What you have to do: Your response should contain exactly the lines running from the one with "Toggle the Safari sidebar button" to the end of the data below, both included, and no pictures.

===== Records for this task

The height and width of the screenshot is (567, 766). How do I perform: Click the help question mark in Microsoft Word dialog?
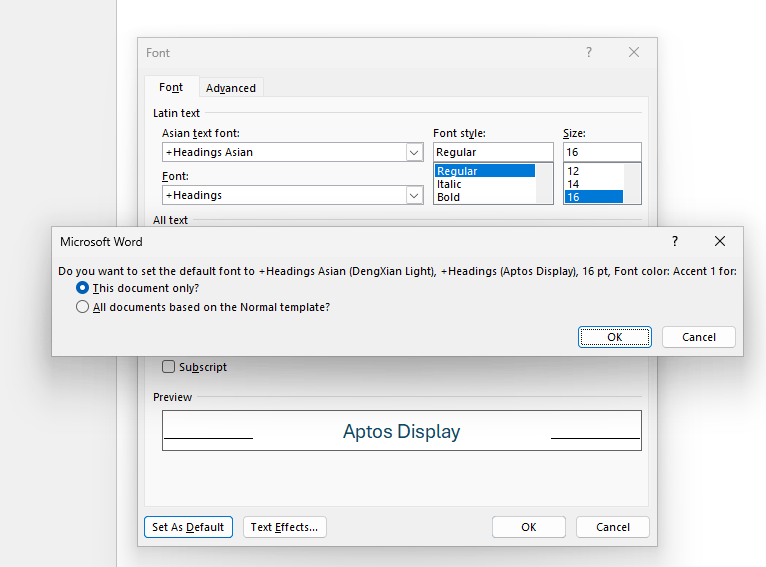coord(675,241)
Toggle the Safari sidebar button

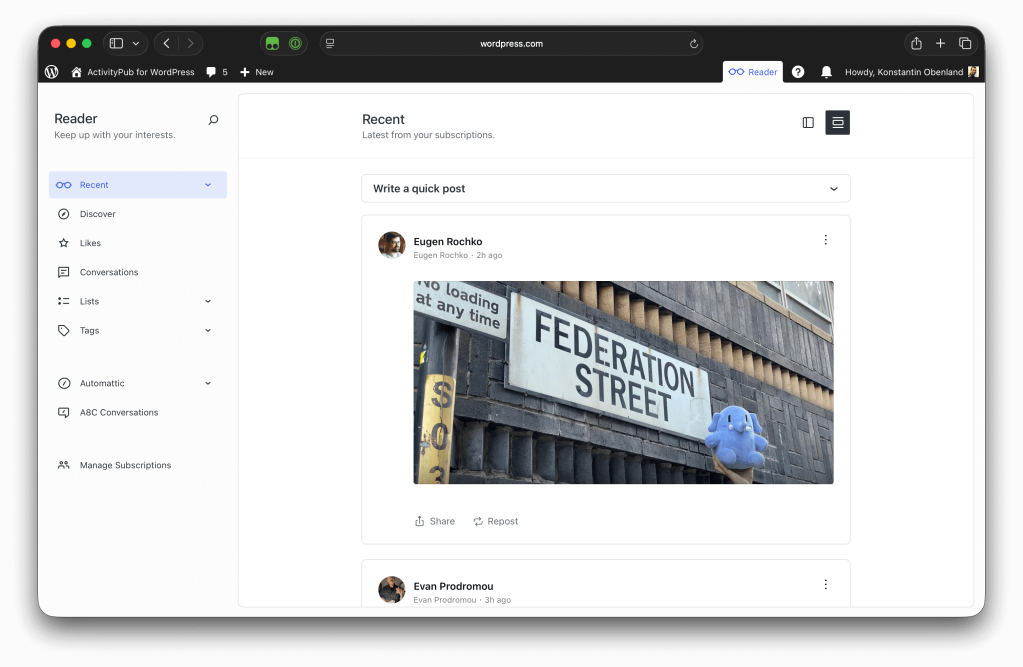116,44
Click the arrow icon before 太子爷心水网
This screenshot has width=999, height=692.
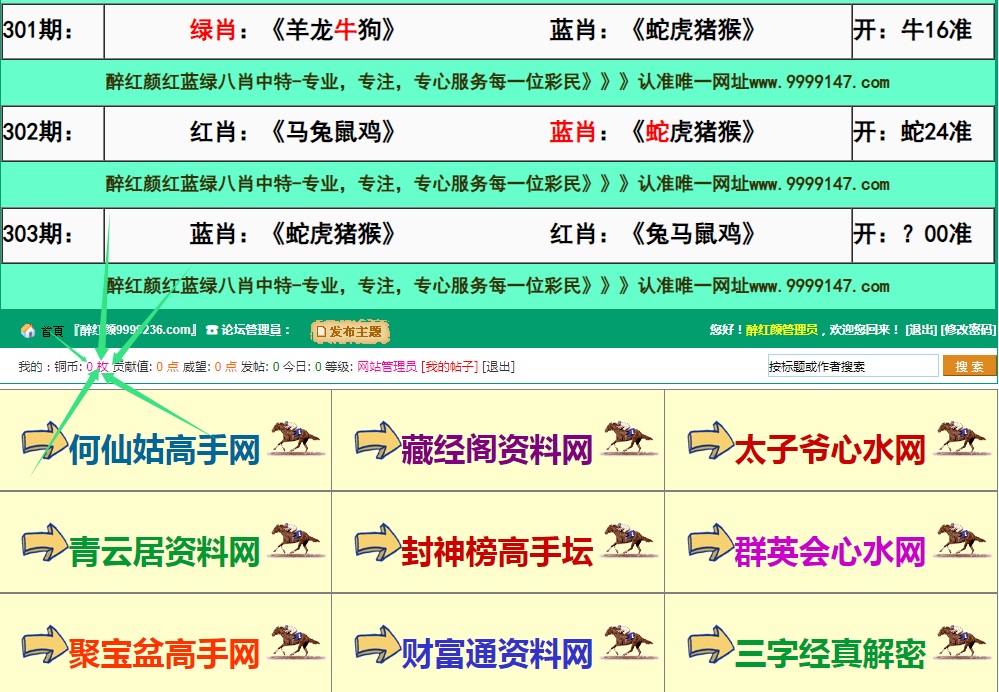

==========

Result:
Toggle the Safari sidebar button

116,44
Click the arrow icon before 太子爷心水网
This screenshot has width=999, height=692.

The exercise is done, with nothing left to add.